皇室の馬は一般の馬とは違う特別な能力が必要とされるため、人間に馴れるようにしつけ、適性があると判断された馬が2歳くらいで皇居にやってくる。馬車を曳く輓馬(ばんば)は、体重600〜700キロと重量級で力持ちの「クリーブランドベイ」などの馬種である。
名前は「空勇(そらいさむ)号」(平成5年生まれ)、「草音(くさおと)号」(平成13年生まれ)、「笑智(えみとも)号」(平成18年生まれ)のように、名前の上の文字は生まれた年の「歌会始」のお題から、下の文字は母馬の名からもらうことがほとんどという。

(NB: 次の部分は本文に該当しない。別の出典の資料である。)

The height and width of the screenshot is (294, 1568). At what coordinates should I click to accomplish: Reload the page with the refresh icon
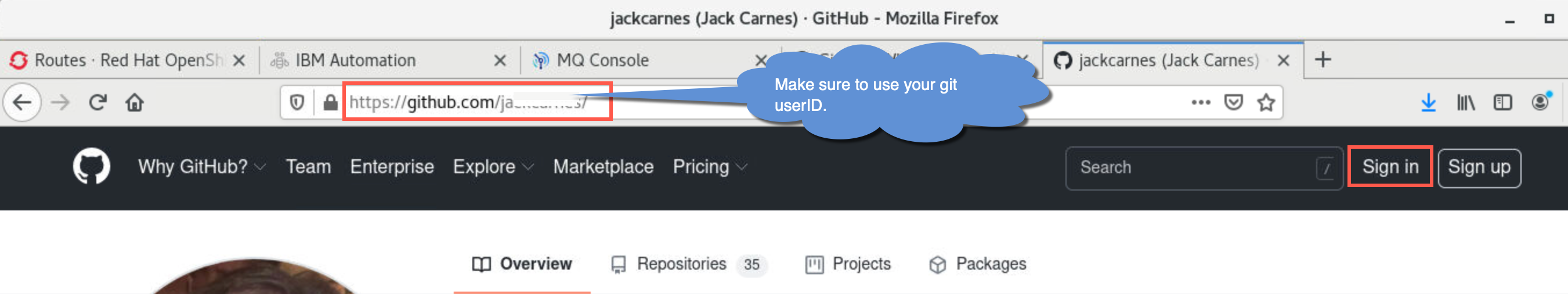click(97, 102)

20歳を過ぎると再び御料牧場に戻って余生を送るが、伊勢神宮の神馬(しんめ)となる馬もいる。神宮には内宮(ないくう)と外宮(げうく)に2頭ずつの神馬がおり、「神様が乗る馬」として奈良時代から神前に牽進(けんしん)されてきた。明治2年以降は、神馬が退落(たいらく/死亡)するごとに皇室より贈られるようになり、平成の御代(みよ)には計16頭が神馬となった。神馬は、毎月1日、11日、21日の午前8時頃、神前に牽参(けんざん)する。

また皇室の方々にとって乗馬はおなじみのスポーツで、上皇陛下は学習院高等科時代に馬術部に在籍し、主将を務められた。天皇陛下も幼い頃より乗馬をされており、上皇・上皇后両陛下、秋篠宮殿下、黒田清子さん(紀宮殿下)とご一緒に乗馬を楽しまれている写真が残されている。平成19年(2007)月7月、モンゴルを訪問された天皇陛下は、モンゴル馬に乗ってトレッキングを楽しまれた。